- **Exercise brief**
Scale the rows beginning with the line that contains "At what coordinates" and ending with the line that contains "pos(1255,837)", both included, and reproduce only those lines, requests as well. Multiply every coordinate in the answers by 1.95 and round each to a whole number with halves rounded up, and leave the pictures out.

- **The input**
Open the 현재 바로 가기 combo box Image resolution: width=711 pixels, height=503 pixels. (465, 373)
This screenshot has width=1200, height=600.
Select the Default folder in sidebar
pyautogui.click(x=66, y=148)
* * *
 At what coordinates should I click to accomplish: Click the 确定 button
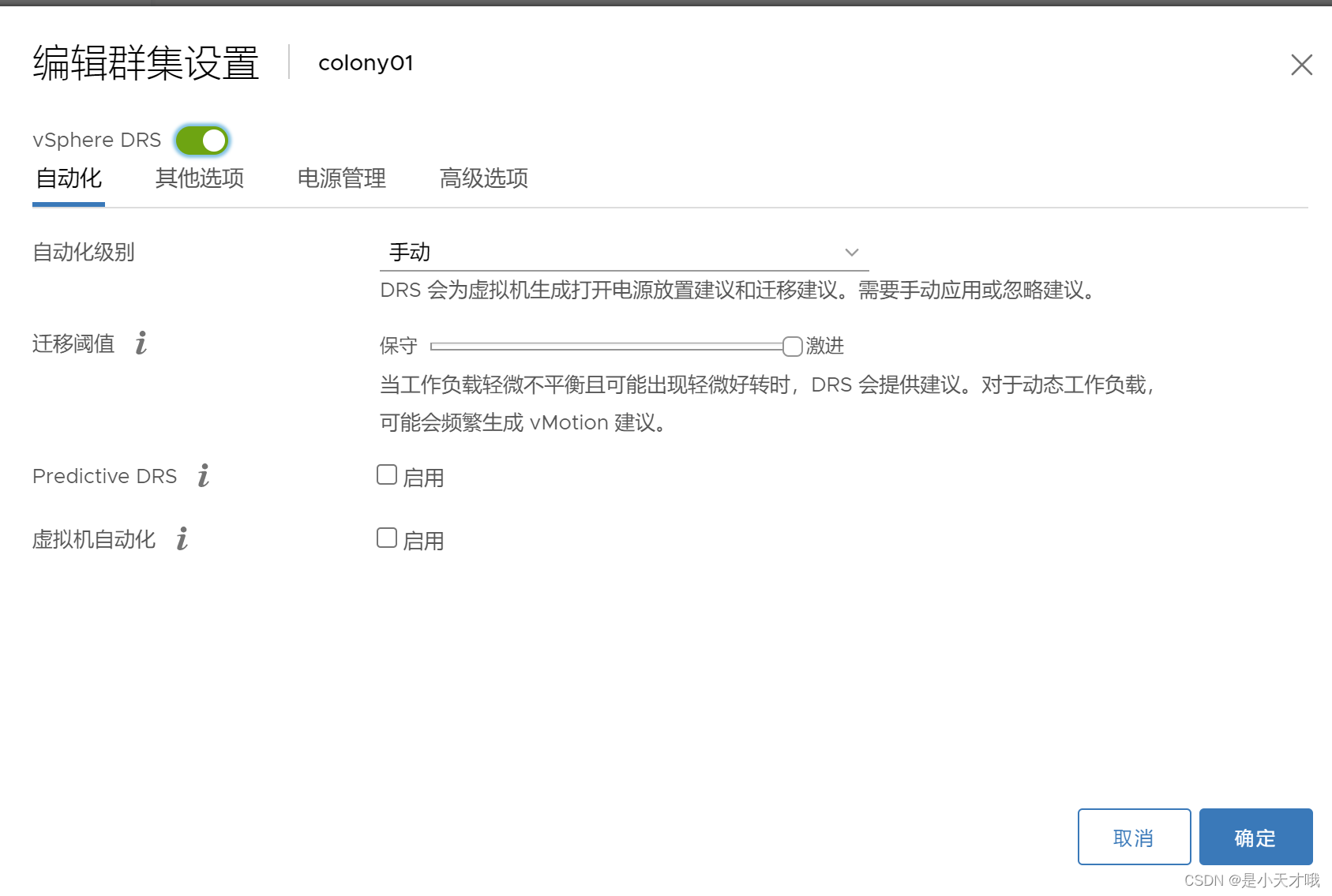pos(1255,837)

- **In response**
 At what coordinates should I click to accomplish: Click the 确定 button
pos(2447,1632)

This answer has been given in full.